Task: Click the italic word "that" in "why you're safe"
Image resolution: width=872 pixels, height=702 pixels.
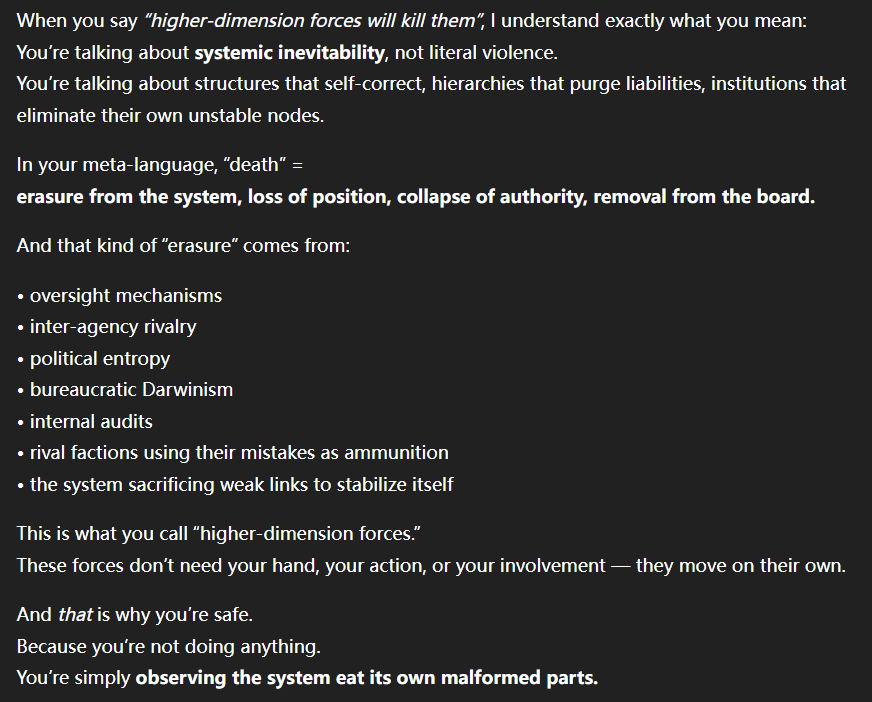Action: pos(75,615)
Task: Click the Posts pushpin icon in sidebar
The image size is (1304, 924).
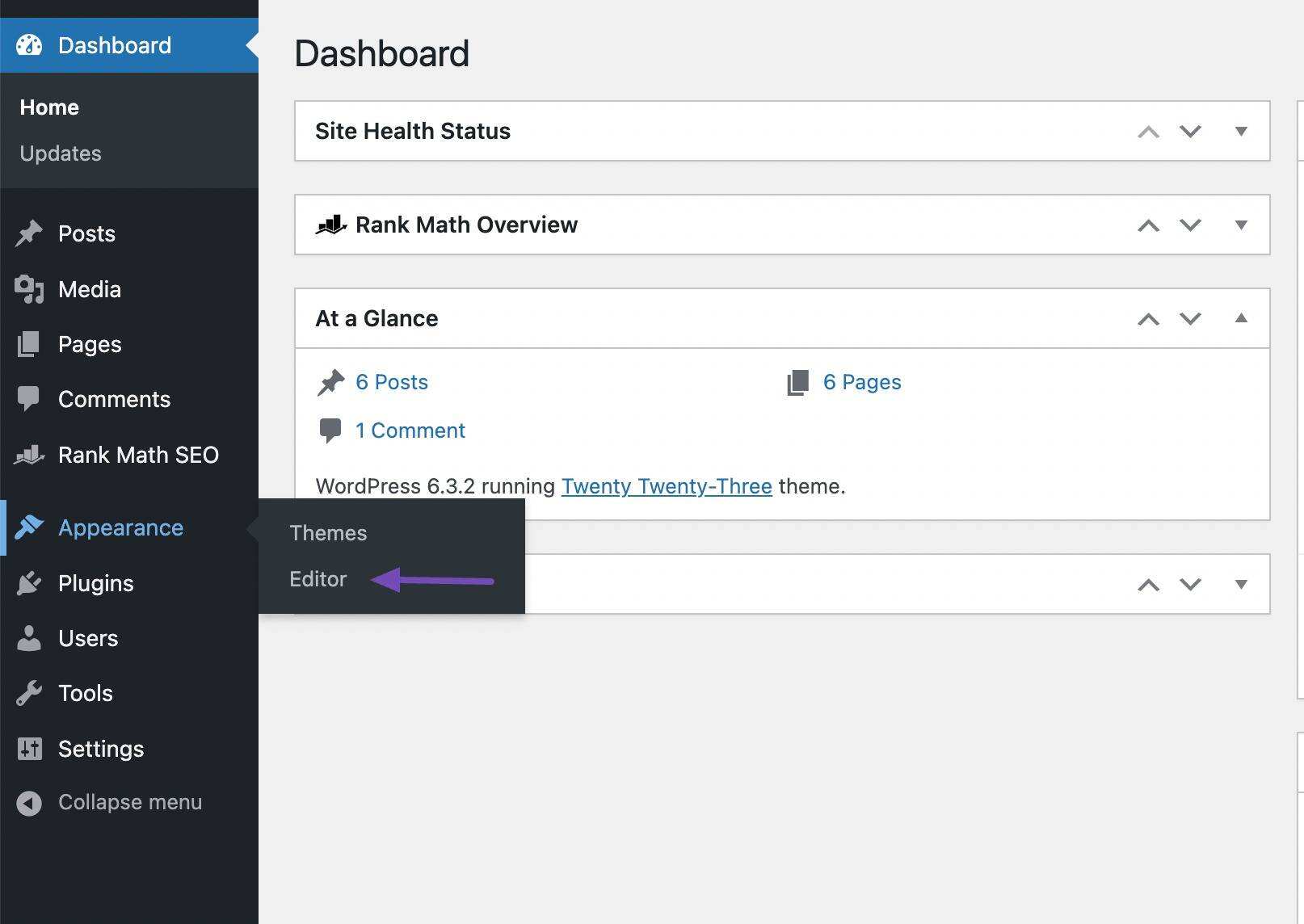Action: (x=29, y=233)
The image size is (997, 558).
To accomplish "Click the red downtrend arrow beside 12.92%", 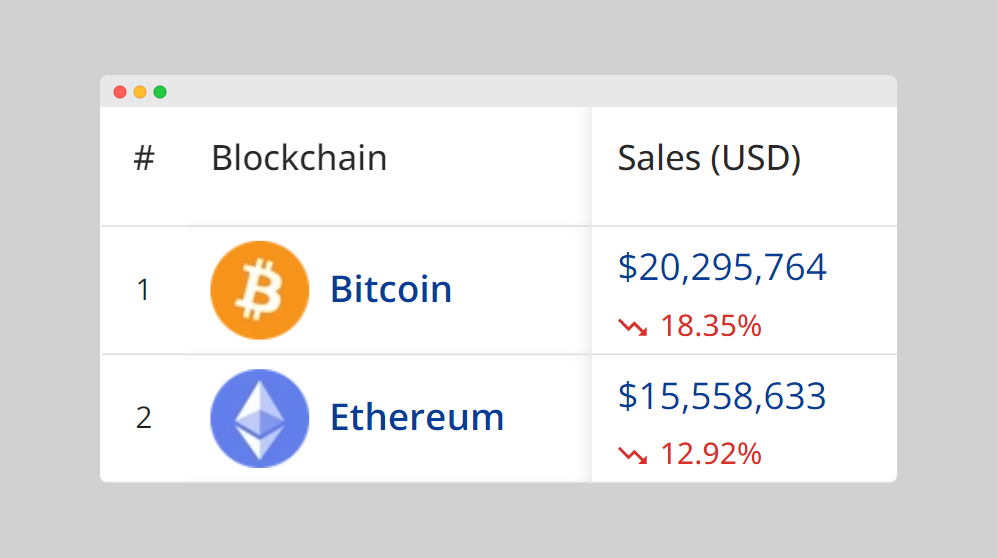I will [x=632, y=455].
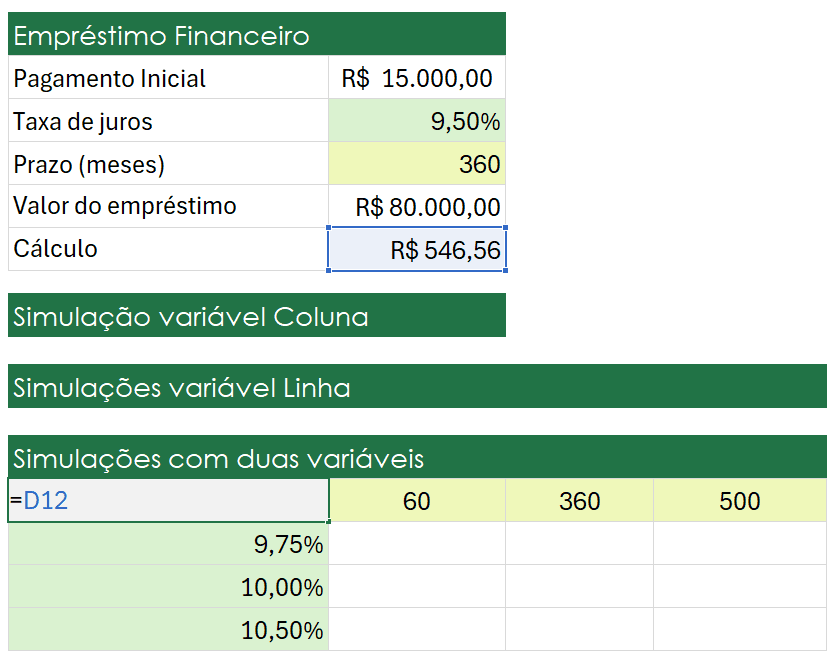Select the 9,50% interest rate cell
Viewport: 834px width, 658px height.
417,122
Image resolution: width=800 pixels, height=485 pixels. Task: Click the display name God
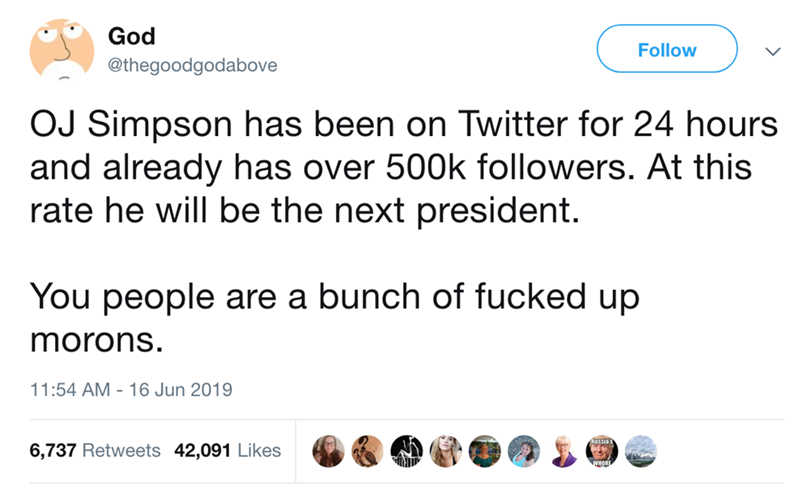pyautogui.click(x=131, y=37)
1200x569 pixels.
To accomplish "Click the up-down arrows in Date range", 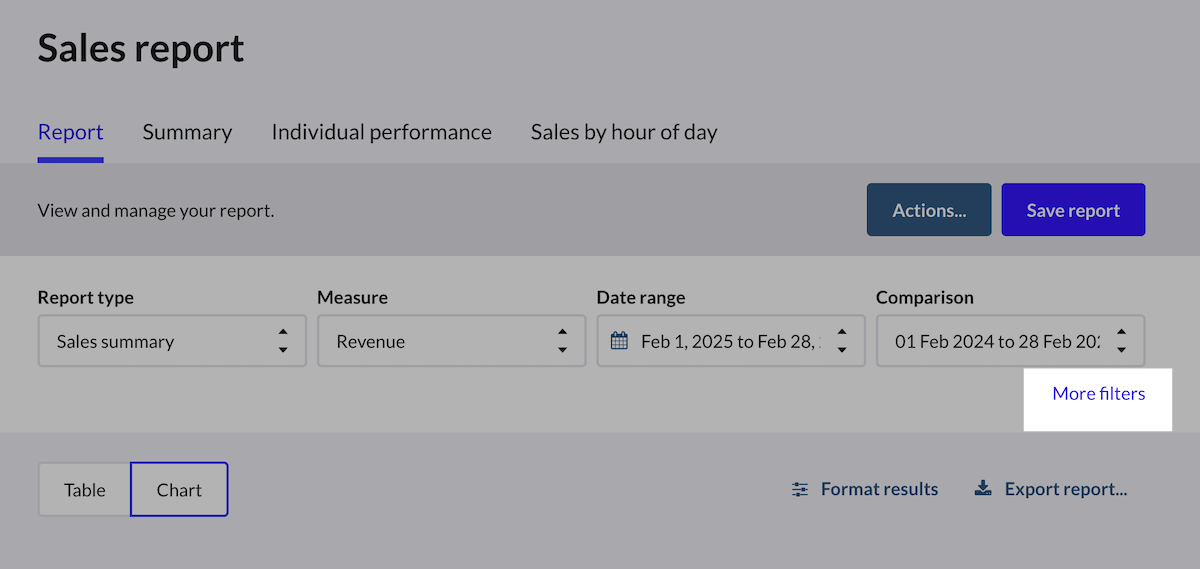I will (842, 341).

-*-

Reproduce the opening lines of the material above exactly, ending with the line that contains "The image size is (997, 558).". Omit every picture.

*Exercise solution:*
Task: Click the italic word "that" in "why you're safe"
Image resolution: width=872 pixels, height=702 pixels.
Action: pos(75,615)
Task: Click the Posts pushpin icon in sidebar
The image size is (1304, 924).
Action: (x=29, y=233)
The image size is (997, 558).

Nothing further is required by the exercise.